JOB A:
List the three job roles that take part in the plant scenario in the article on industrial digitisation.

EXTRACT TO READ:
----------------

Features

Companies taking up the digitisation challenge drive more profitable businesses

The industrial automation space has traditionally been conservative, with a focus on reliability and high availability.

Today, many production plants, facilities and industrial businesses expect real-time, connected and mobile digital experience combined with the traditional principles of data resilience and availability in order to meet their production needs.

Consider this industrial scenario: during morning planning, an operations manager is reviewing the plant's overnight performance on their tablet. They notice that the site's weekly Overall Equipment Effectiveness has dropped significantly.

One touch data mining enables them to drill into this KPI and identify the origin of this drop in productivity. Additionally, the operations manager can pinpoint the common cause of these failures discovers it is due to breakdown of a critical process pump motor and flags it for action.

Continuing this scenario, the operator at the centralised operations centre is reviewing the control screen and notices the action flag from the operations manager.

After confirming the failures on the critical process pump motor, a single click takes the operator to the motor's temperature and control history. This information allows the operator to easily identify a consistent problem of fluctuating high temperatures.

To rectify the situation, a maintenance engineer is required on-site to troubleshoot the problem whilst the over-temperature situation is occurring.

With a second click, the operator drills down into the associated variable speed drive configuration and sets a high temperature alarm that will trigger before the motor trips.

This alarm will alert the maintenance engineer and allow enough time to access the site for troubleshooting. The operator initiates a work order request to advise the maintenance engineer, describe the issue and the actions he has taken in setting the high temperature alarm.

The scenario continues on the actual production site where the maintenance engineer views his tablet to register the work order request that the operator initiated.

Without wasting time, the engineer continues with his routine maintenance until he is notified of the high temperature alarm. On arriving at the critical process pump, the engineer accesses the remote control station.

With a touch, the motor control data for the pump is visible. The engineer confirms the fault and the motor controller is quickly replaced, detected automatically on the process control system, and the 100 plus complex parameters are downloaded as the engineer watches.

The engineer restarts the plant and confirms the motor performance on the remote control station.

Multiple workflows of different roles

The above scenario encapsulates a complicated yet typical workflow between three roles within an industrial business; a process that is streamlined through the use of technology.

Not only are the multiple workflows of the different roles managed in the digital domain but the seamless interoperability across the entire process control system enables the rapid identification of production losses, root cause and immediate rectification of the fault – all minimising process downtime, the key contributor to profitability.

These integrated solutions featuring enterprise-wide centralised control, mobile technologies and industrialised PCs at local control stations form the backbone of industrial digitisation. Putting it simply with industrial digitisation, what used to take hours (if not days), now takes minutes.

----------------

JOB B:
Tally the lines of the records below that contain the string "accomplish", treating uppercase and lowercase as different, and give only the number.

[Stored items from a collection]
----------------

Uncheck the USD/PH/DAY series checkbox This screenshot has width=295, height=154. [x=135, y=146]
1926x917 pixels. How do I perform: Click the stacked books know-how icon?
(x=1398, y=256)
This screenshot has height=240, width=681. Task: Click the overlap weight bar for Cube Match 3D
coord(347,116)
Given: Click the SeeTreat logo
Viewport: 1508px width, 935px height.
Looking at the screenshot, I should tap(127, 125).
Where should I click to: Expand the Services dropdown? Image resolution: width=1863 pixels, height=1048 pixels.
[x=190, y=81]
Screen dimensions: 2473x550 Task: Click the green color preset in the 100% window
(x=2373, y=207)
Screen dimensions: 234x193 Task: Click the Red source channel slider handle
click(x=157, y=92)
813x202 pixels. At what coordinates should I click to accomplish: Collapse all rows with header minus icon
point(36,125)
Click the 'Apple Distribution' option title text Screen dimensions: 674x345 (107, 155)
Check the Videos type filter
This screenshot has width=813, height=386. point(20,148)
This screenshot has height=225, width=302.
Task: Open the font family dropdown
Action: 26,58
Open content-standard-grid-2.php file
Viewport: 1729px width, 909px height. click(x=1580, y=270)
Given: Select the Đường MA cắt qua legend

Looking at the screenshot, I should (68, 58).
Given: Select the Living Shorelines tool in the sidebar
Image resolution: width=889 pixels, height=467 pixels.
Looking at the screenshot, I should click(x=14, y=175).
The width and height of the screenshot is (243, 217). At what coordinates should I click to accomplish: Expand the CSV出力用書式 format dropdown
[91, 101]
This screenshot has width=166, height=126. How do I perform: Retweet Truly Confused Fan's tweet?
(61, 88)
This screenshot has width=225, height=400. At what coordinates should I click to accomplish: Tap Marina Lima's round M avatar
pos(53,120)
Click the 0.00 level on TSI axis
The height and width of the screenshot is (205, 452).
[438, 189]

----------------

CORRECT OUTPUT A:
operations manager, operator, maintenance engineer

CORRECT OUTPUT B:
3